Violation of the anti-gift law: heavy penalties imposed on Laboratoires URGO

March 9, 2023

An investigation by the DGCCRF in 2021 led to the penalization of 6.6 million euros for illegal practices by the URGO group, which unduly offered certain pharmacists more than 55 million euros in gifts.

Although heavy sanctions have already been pronounced against companies in the medical device sector and, more particularly, in the dental sector [1], they have now reached an unprecedented level.

This case is a reminder of the criminal nature of anti-gifting violations.


Criminal conviction of the Urgo Group for violation of the anti-gift law

Within the framework of its control and policing powers, provided for in articles L. 1453-3 to L. 1454-10 of the Public Health Code ("PHC"), the DGCCRF has uncovered illegal practices by Laboratoires URGO Healthcare and Laboratoires URGO.

These were commercial practices based on the granting of benefits in kind to pharmacists in exchange for the purchase of the laboratory's products and the renunciation of the contractual discounts on the purchase price of these products. To this end, pharmacists received personal rewards in the form of gifts whose value corresponded to the amount of the commercial discount.

Following the searches ordered by the Dijon Public Prosecutor's Office and the police custody hearings of a manager of the pharmaceutical group, a procedure of appearance on prior recognition of guilt ("CRPC") was approved by the President of the Dijon Judicial Court on January 27, 2023. This procedure resulted in the confiscation of more than 5.4 million euros via a criminal seizure, and the imposition of two fines totaling 1.125 million euros.

The DGCCRF reminds us in its press release of January 27, 2023 [2] that the investigation is continuing with the pharmacists involved.

It should be remembered on this point that, like offering an illegal advantage, receiving such advantages is punishable by a penalty provided for in Article L. 1454-7 of the PHC, which may be accompanied by up to one year's imprisonment and a fine of 75,000 euros, as well as additional penalties such as temporary or permanent disqualification from practicing or confiscation of the proceeds of the offence.
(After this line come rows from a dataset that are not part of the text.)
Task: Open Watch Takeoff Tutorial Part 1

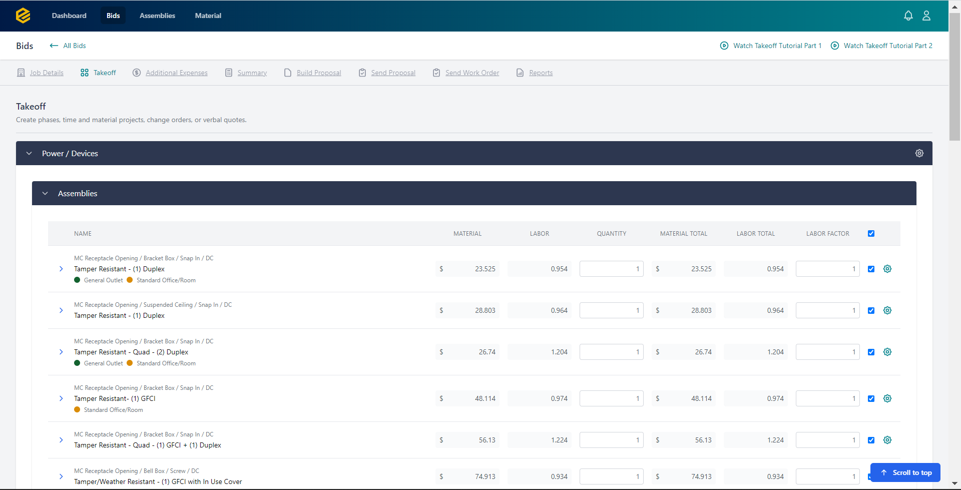Action: click(776, 46)
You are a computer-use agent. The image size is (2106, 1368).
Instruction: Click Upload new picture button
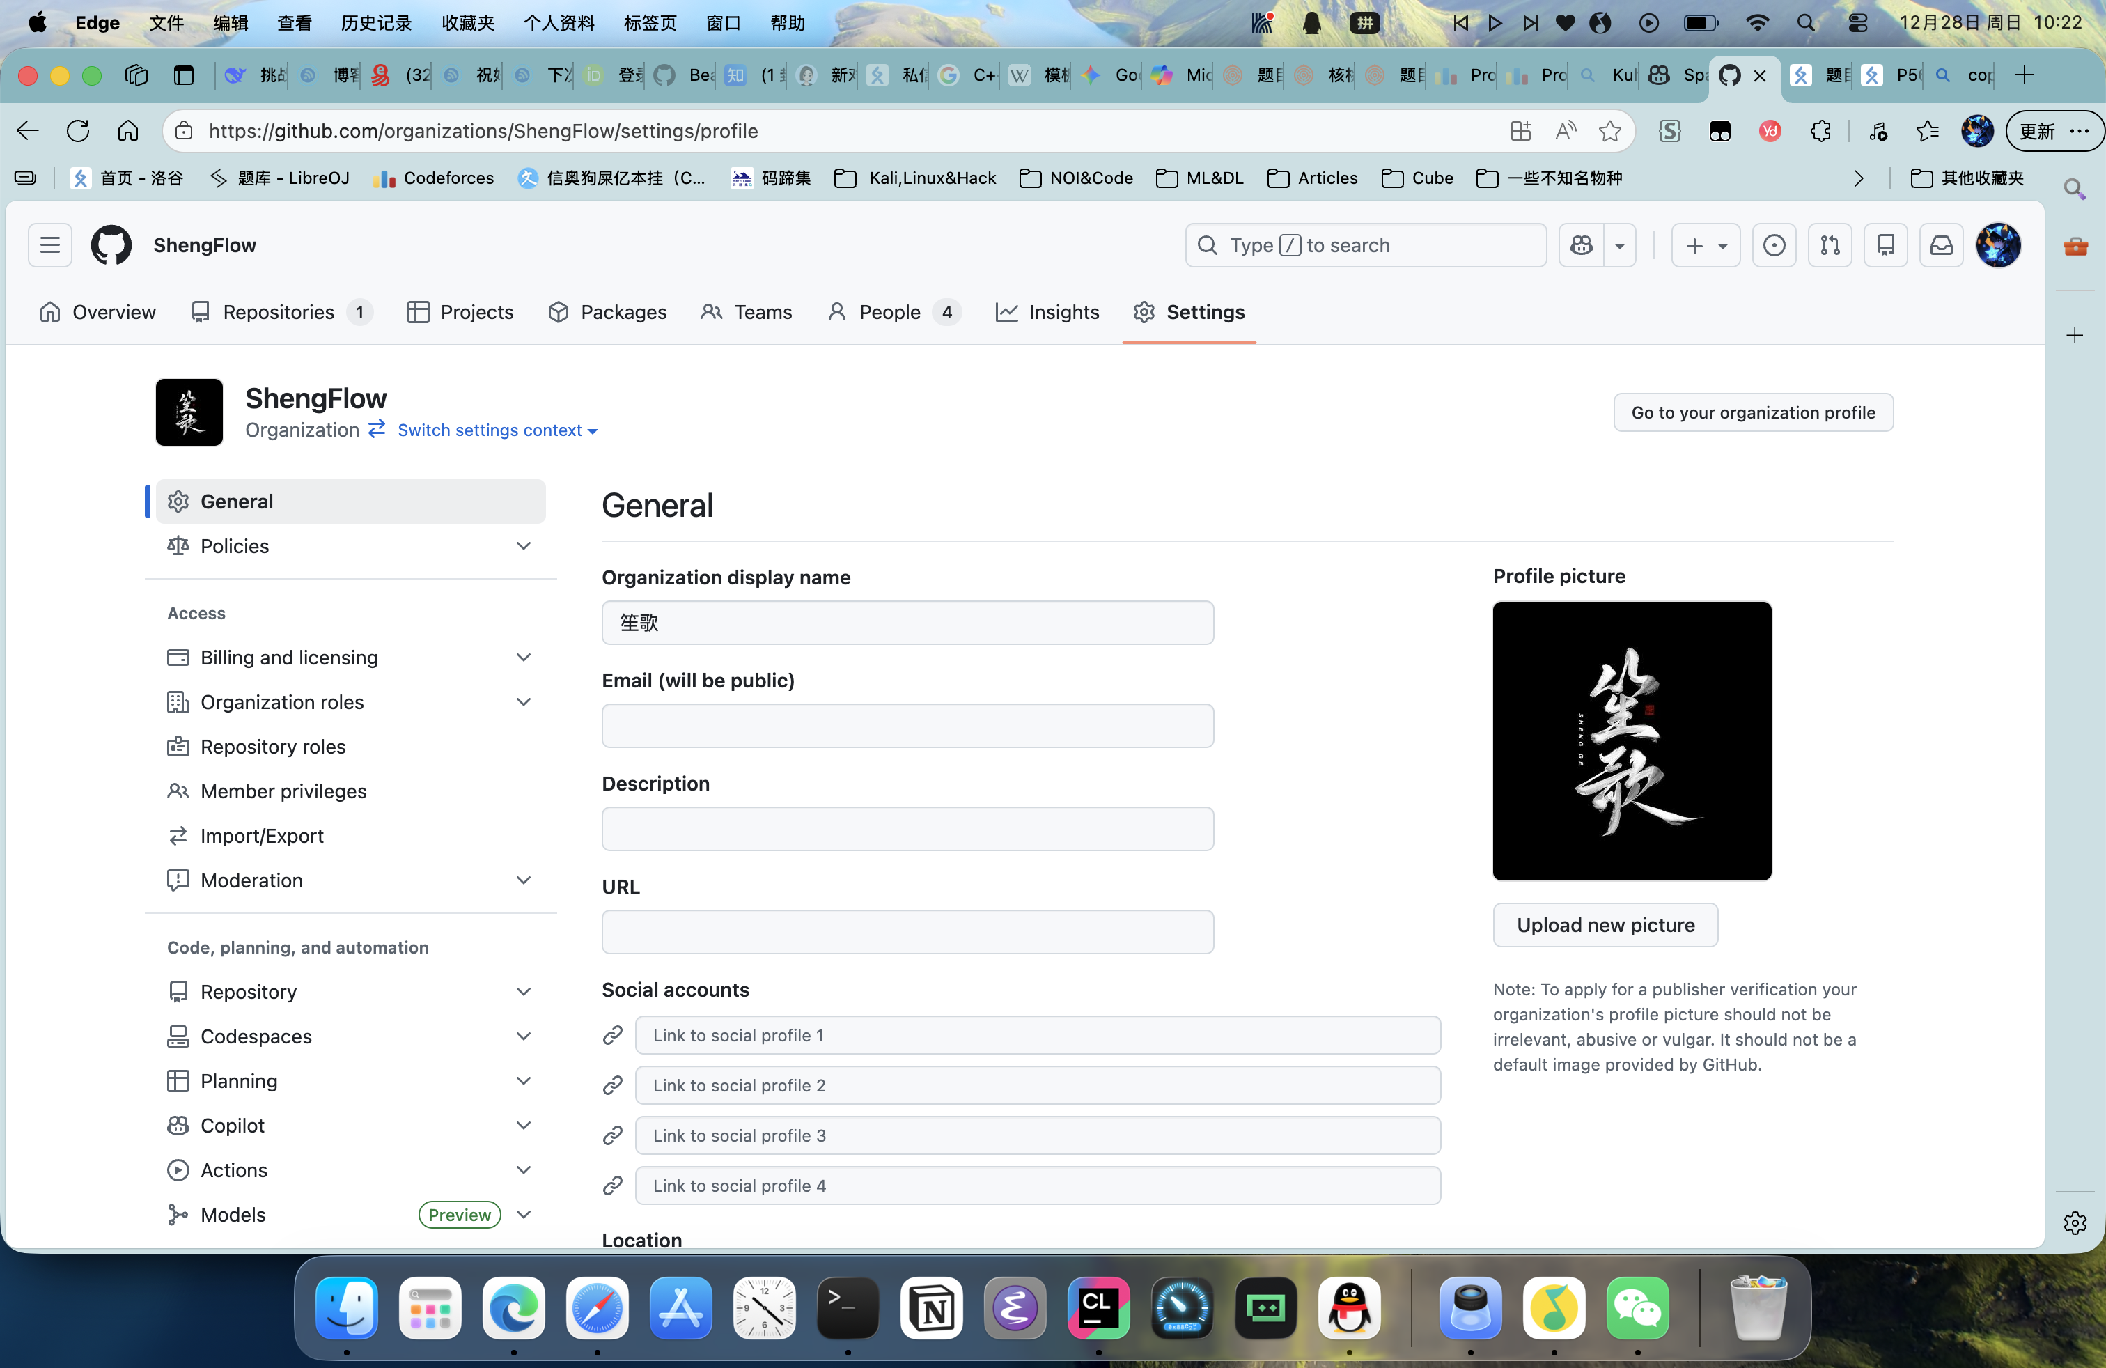tap(1605, 925)
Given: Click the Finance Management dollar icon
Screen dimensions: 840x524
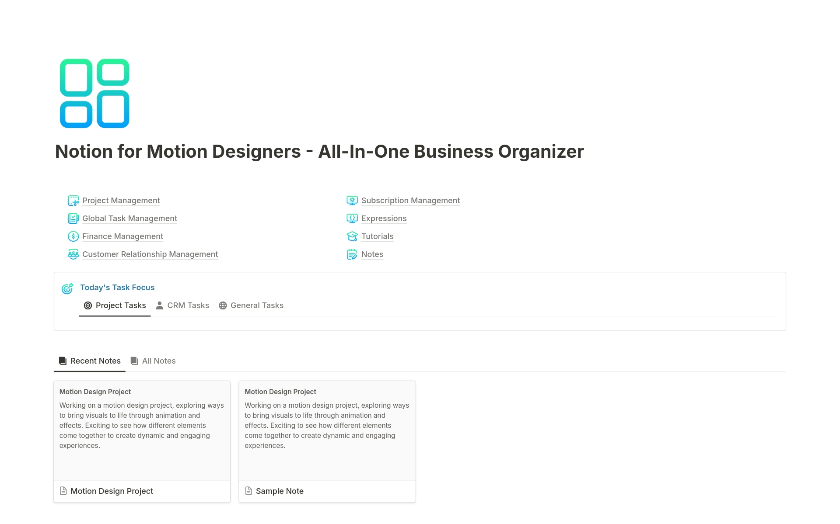Looking at the screenshot, I should (x=73, y=236).
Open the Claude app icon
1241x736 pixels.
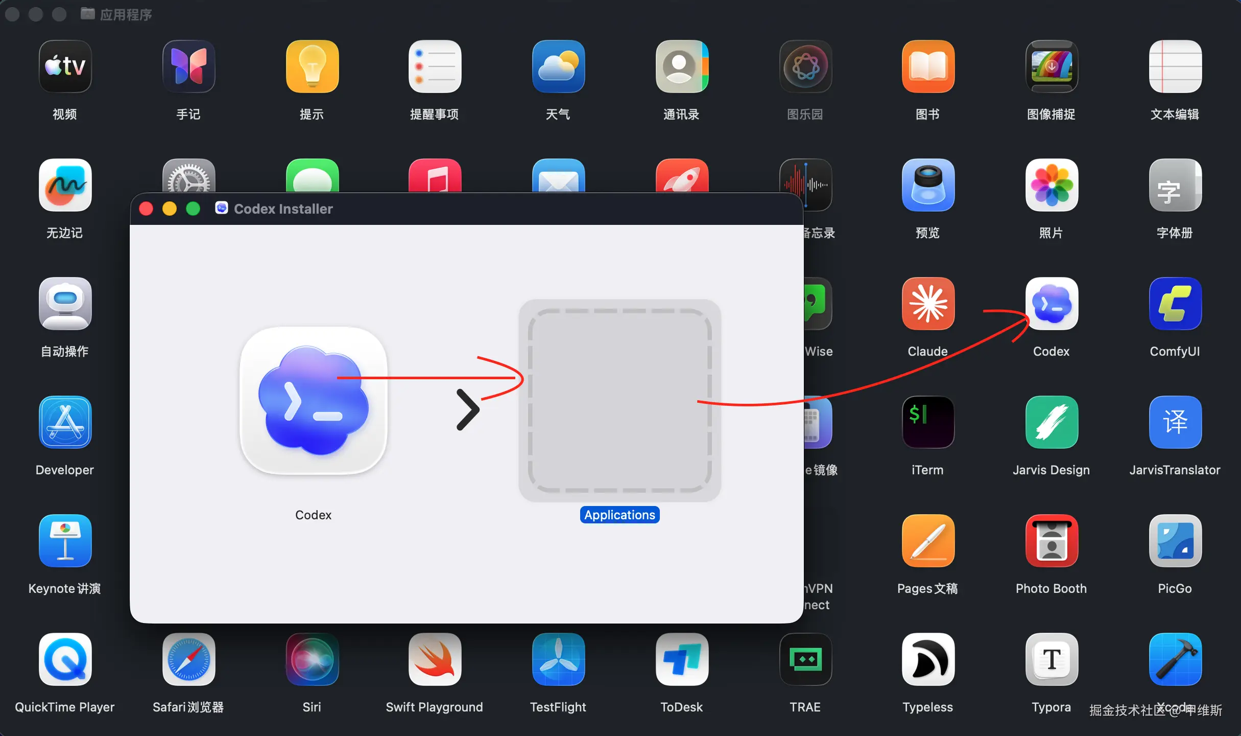coord(927,304)
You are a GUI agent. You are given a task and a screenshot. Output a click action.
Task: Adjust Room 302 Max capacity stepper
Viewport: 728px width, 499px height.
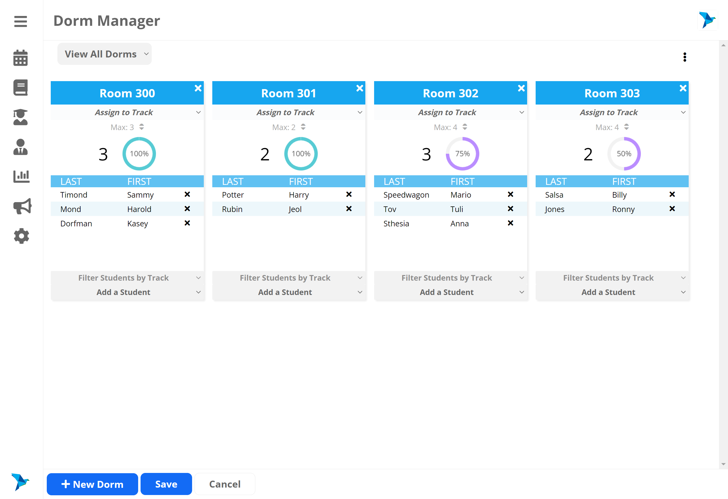(x=465, y=127)
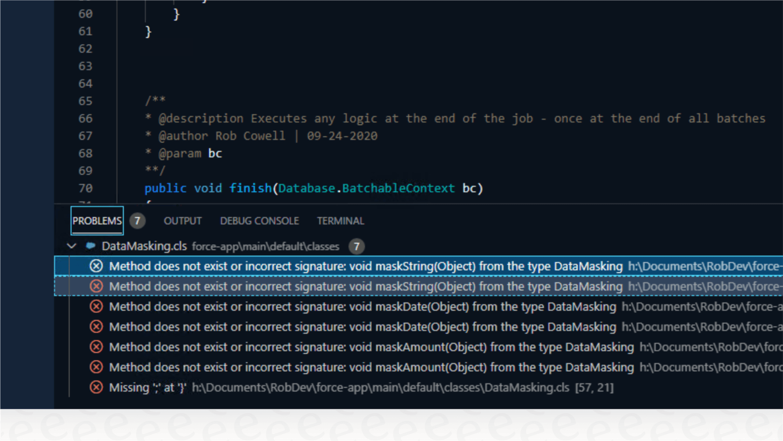Image resolution: width=783 pixels, height=441 pixels.
Task: Click the error icon on the Missing ';' problem
Action: click(x=96, y=387)
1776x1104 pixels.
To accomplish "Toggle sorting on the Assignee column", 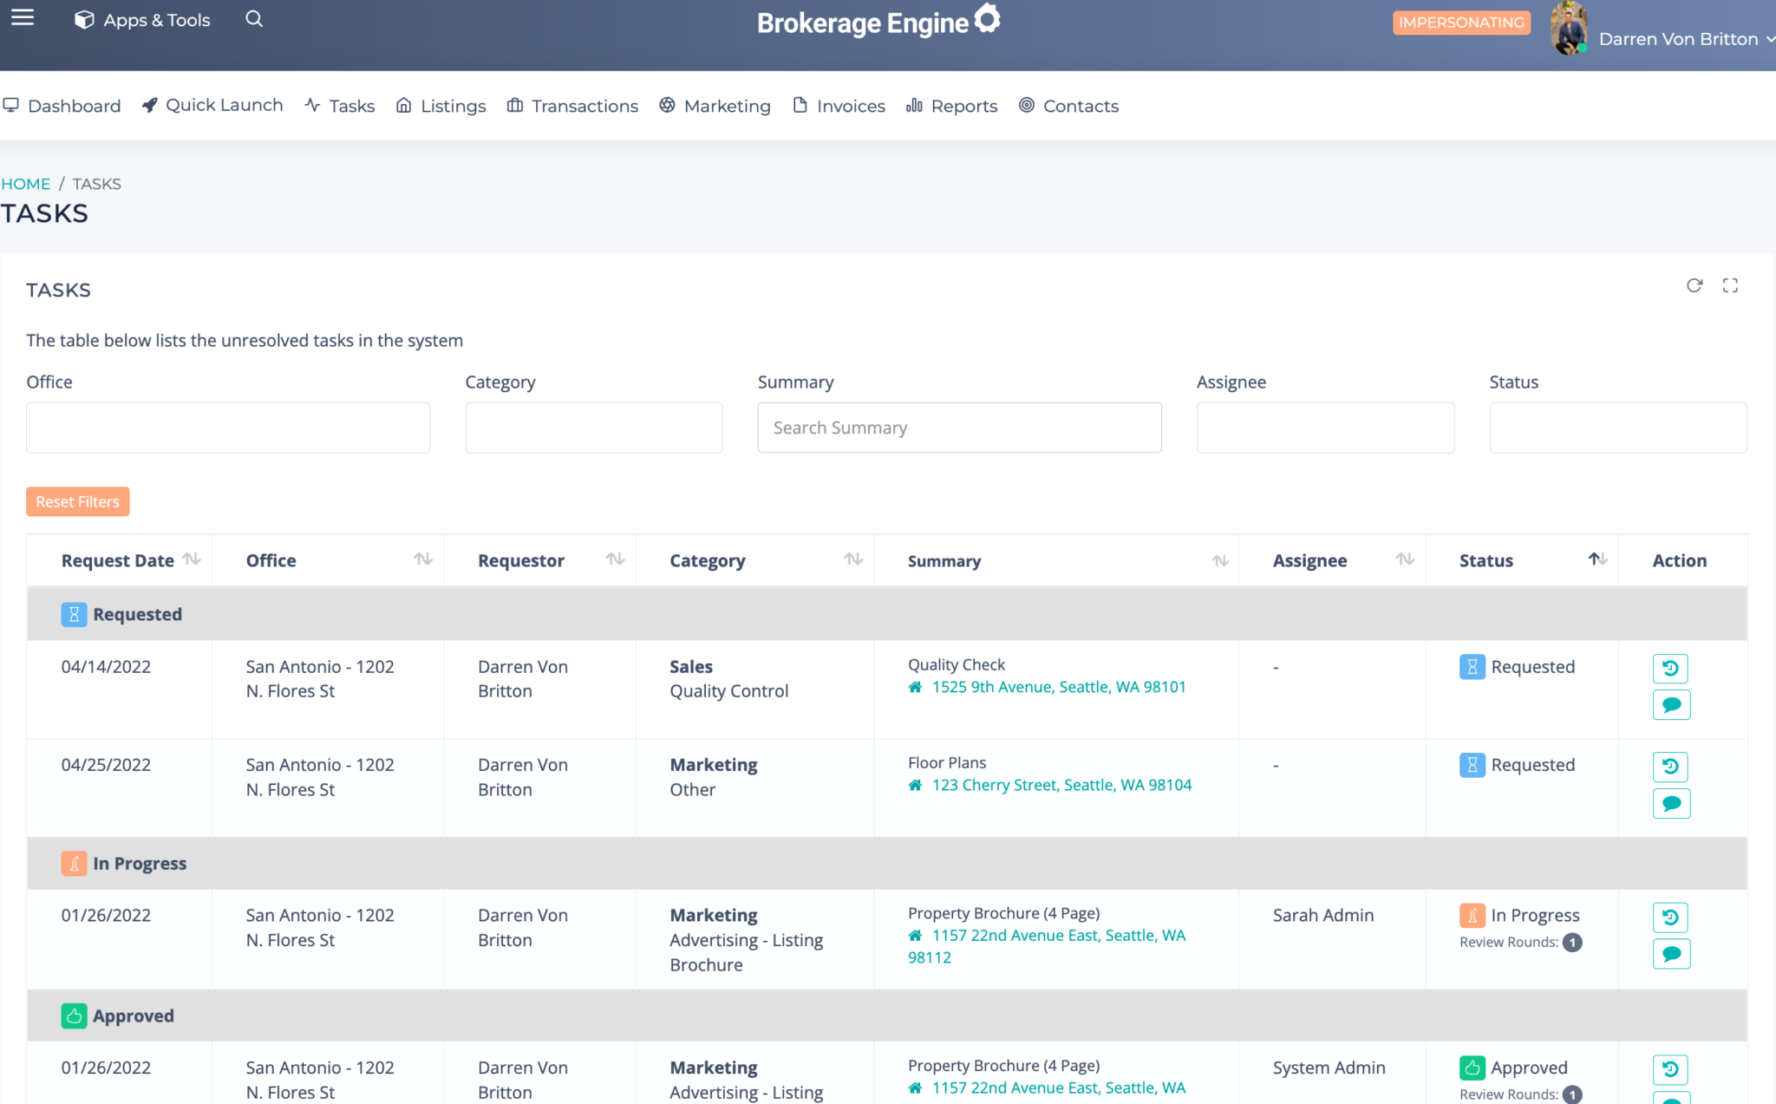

The "anti-gift" device in practice

Law n° 93-121 of January 27, 1993 on various social measures ("DMOS") initiated the "anti-gift" system as a system for supervising benefits with the aim of moralizing relations between industrialists and healthcare professionals and preventing conflicts of interest. Ordinance No. 2017-49 of January 19, 2017 on benefits offered by persons manufacturing or marketing health products or services, and its implementing regulations, reformed this system as of October1, 2020.

The system as it applies today imposes a double prohibition:

  • The prohibition for health actors, including health professionals, students and associations grouping them, to receive benefits in cash or in kind, in any form whatsoever, directly or indirectly offered or provided by persons providing health services, producing or marketing health products ("companies");
  • The prohibition for these companies to offer or promise cash or in-kind benefits, in any form, directly or indirectly, to these health actors.


Exceptions to this principle of double prohibition have been strictly defined by the legislator, in particular (i) the obligation to set up agreements, the content of which is set by regulation, and (ii) the terms and conditions of control of these agreements through the introduction of a dual declaration and authorizationsystemon the applicable IDAHE2 and EPS platforms. The granting of certain benefits and the contracting of certain agreements whose amounts exceed the thresholds set by decree is now subject to the prior authorization of the relevant professional bodies (CNOP, CNOM, etc.).

Beware of the penal co-responsibility of companies and health actors in case of non-compliance with these provisions. This case illustrates the announcement made by the DGCCRF to ensure strict compliance with these regulations.